QUESTION: One year old swallowed about 10 tiny flat-backed crystals - how do I find out if they contain lead? 17 Jul 2008 Missouri, USA
Last night my one year old swallowed about 10 tiny flat backed crystals (from the craft store that you would use to decorate an object). They were very small, and I know they could probably pass through fine, I am just concerned that the silver back could have lead in it. I don't know where to find out.
ANSWER: 17 Jul 2008
If you are unable to locate a definitive answer to the question as to whether the silver back or indeed the crystal itself contains lead, and if all the crystals have not already passed through your one year old, then if I were you I would head straight to a children's hospital or large medical center and request an x-ray of the gut, and a blood lead test if any metal is revealed in the x-ray. If metal is revealed in the x-ray, and especially if the blood lead level is elevated (by which I mean above average, that is, above approximately 2 micrograms per deciliter), then the option exists that the crystals could be medically removed from the gut, rather than waiting for them to pass. If there is no metal revealed in the x-ray, I would still request a blood lead test just to be sure.
[If the house you live in was built prior to 1978, then I would request the blood lead test (from any doctor) regardless of any other information or risk factor because, just being one year of age and living in a pre-1978 house is sufficient to justify a blood lead test and a blood lead test is indeed a requirement if you are a Medicaid patient and live in certain high lead-risk communities.
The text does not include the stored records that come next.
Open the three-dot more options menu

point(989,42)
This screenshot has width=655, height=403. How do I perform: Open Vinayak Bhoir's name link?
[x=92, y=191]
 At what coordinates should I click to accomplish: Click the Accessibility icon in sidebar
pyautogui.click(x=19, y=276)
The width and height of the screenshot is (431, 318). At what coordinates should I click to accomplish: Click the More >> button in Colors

Since your one year old is obviously capable of swallowing non-food items, then that counts as a third risk factor so the child REALLY needs a blood lead test as soon as possible, regardless of just this one incident.]
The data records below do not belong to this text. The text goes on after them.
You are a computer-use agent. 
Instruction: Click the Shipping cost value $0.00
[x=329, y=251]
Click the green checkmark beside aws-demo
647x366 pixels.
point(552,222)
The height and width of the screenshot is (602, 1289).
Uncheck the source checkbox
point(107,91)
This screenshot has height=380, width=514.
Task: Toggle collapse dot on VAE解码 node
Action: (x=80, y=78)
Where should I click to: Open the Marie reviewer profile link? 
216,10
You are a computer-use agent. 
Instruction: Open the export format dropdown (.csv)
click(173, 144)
After you have sorted out the blood lead test, the usual source of information as to the lead content of a consumer product is the supplier, and the supplier (the craft store) should at the very least be able to provide you with the contact details of the manufacturer or importer who in turn MUST supply you (or the craft store) with the laboratory analysis report on lead content of the crystals, if you request it. If you are not convinced as to the accreditation of the lab once you receive the lab report, or if you do not receive a lab report, then you are certainly entitled to make a complaint to the Consumer Product Safety Commission (CPSC). You can make your complaint online at (specifically a consumer can file an incident report at https://www.saferproducts.gov/CPSRMSPublic/Incidents/ReportIncident.aspx) or you can try emailing it to email@example.com or phone the CPSC's Office of Hazard Analysis and Reduction on (301) 504-0407.
I wish you the best in your search for information which will help you to take appropriate action on your quite justifiable concern that the crystals may contain lead. Please let me know how things turn out.